Here’s part two of our NYC eats!
The Breslin was conveniently located off the lobby of our hotel, so we decided to hang out for dinner one night. We found some seats in the bar and enjoyed French 75s and prosecco cocktails with blood orange liqueur and hibiscus syrup. The bar and the restaurant were definite hot-spots, full of young, hip New Yorkers and hotel guests dressed to the nines.
We started off with salt and cracked pepper crisps, which were just well-seasoned potato chips. We also had a crazy crisp bread with lardo to spread on top, which was awesome. But the best dish was the curried mussels with chickpeas, cilantro, and flatbread. The broth was stellar, the mussels plump, the chickpeas velvety. I think we might have licked the bowl clean.
We also shared seared char – I can’t remember the details of this dish, thanks to multiple prosecco cocktails, but I remember it was good. 🙂 I do remember the creamed escarole side dish – I pretty much devoured it, twirling the greens around my fork and closing my eyes with each creamy bite. Dessert was a dark chocolate torte with toasted marshmallow ice cream, white chocolate ganache, and a biscuit. We really enjoyed this meal – the mussels and the escarole took it over the top. It also helped that home was just an elevator ride away.
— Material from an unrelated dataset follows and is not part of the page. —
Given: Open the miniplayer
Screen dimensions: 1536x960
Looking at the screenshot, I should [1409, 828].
Williamsburg was by far my favorite neighborhood, quaint and cute and clean and lovely. It was quiet on Sunday morning, when we stopped in for cappuccinos at Blue Bottle Coffee. It’s a lovely spot – the cafe itself is beautiful, and in the back is the open roasting warehouse. Justin thought that the cappuccinos at Stumptown were slightly better, but the atmosphere at Blue Bottle was great.
Bakeri. What can I say about this place without launching into a 10-page treatise? I. Loved. Bakeri. It was made for me – cozy and quaint, homey and feminine, comforting and lovely. The pastries were excellent, but the atmosphere sealed the deal. It was tiny – think of the tiniest cafe you’ve been in, then shrink it by half. Then add vintage mismatched plates and cups, cake stands loaded with lemon-ricotta-leek galettes and brioche, garlands of popcorn and cranberries, mirrors with ever-changing specials written on them, a baker in the back rolling out baguettes, tin cans filled with breadsticks, staff members wearing blue coveralls, and a never-ending line of people waiting for treats. It was wonderful, and I am busy scheming how to rope in a friend to create something similar in Austin.
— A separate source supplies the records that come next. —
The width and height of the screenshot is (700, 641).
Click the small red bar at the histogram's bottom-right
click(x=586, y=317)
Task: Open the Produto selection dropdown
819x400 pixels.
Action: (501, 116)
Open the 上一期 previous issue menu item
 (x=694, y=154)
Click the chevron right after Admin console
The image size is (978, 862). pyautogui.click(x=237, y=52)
We stopped into Mast Brothers, which was just as beautiful as I had imagined. I tasted a few bars, then stocked up on bar after bar of hand-wrapped chocolate.
Ippudo was swanky, super-cool, smooth and hip. We waited in the bar for our seats and sipped on Yebisu (an ode to Ai). The host was the coolest guy ever – Japanese (like the majority of guests and staff), with bleached-blond, slicked back hair, jeans that were worn in where he obviously always carried his iPhone, cigarettes, and wallet, a stylish infinity scarf, and super-awesome shoes. In fact, I found more amazing shoes here than anywhere else in town. These people were stylin’.
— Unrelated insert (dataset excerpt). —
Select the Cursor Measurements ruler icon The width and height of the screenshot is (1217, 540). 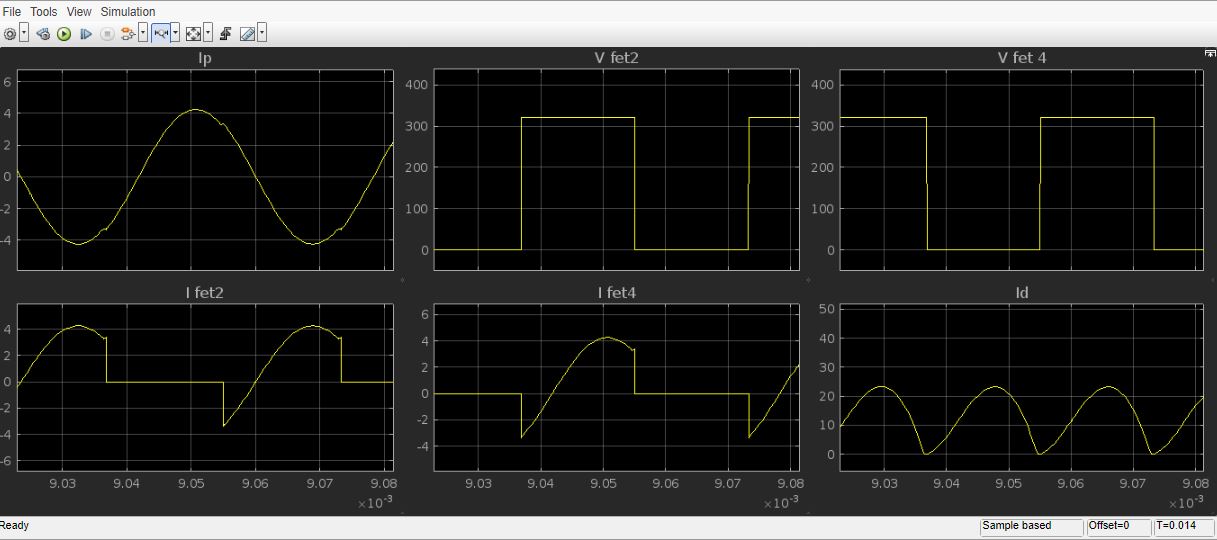[247, 34]
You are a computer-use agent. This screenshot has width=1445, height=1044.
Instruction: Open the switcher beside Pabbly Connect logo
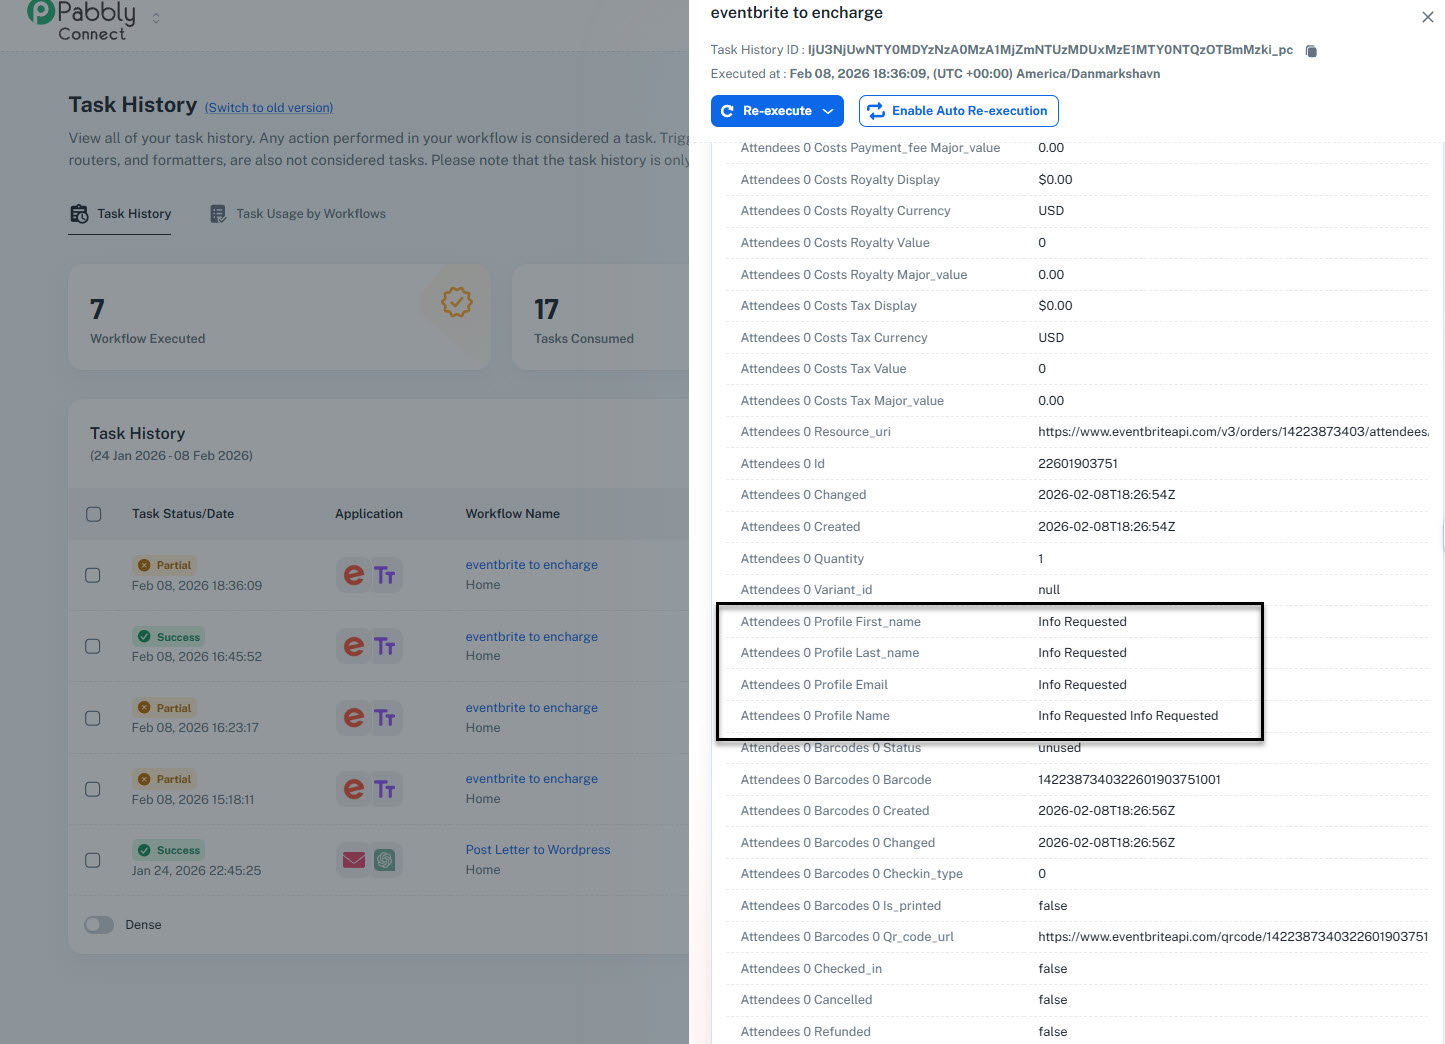pyautogui.click(x=156, y=18)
In the dining room, there are communal tables and bars, hip hop tunes, and waitstaff yelling out “Irasshaimase!” as guests entered. We ordered the shiromaru kakata classic – original “tonkotsu” ramen with pork belly, and the miso ramen with seasoned soft boiled egg. They. Were. Insane. The noodles were so flavorful, the broth so deep and sustaining, the toppings tender and flavorful. We slurped as quickly as we could, but still couldn’t keep up with the speedy Japanese eaters around us. Afterward, we sipped tea and jammed to the hip hop music – as we were leaving, Ice Cube’s It Was a Good Day came on, and I knew that I truly loved Ippudo.
We stopped in to the tiny Milk Bar and picked up crack pie, a compost cookie, a cornflake-marshmallow cookie, and a corn cookie. We ended up eating these throughout the trip – the crack pie was my hands-down favorite. It was like a pecan pie without the pecans. Of the cookies, we loved the compost and the cornflake-marshmallow the most.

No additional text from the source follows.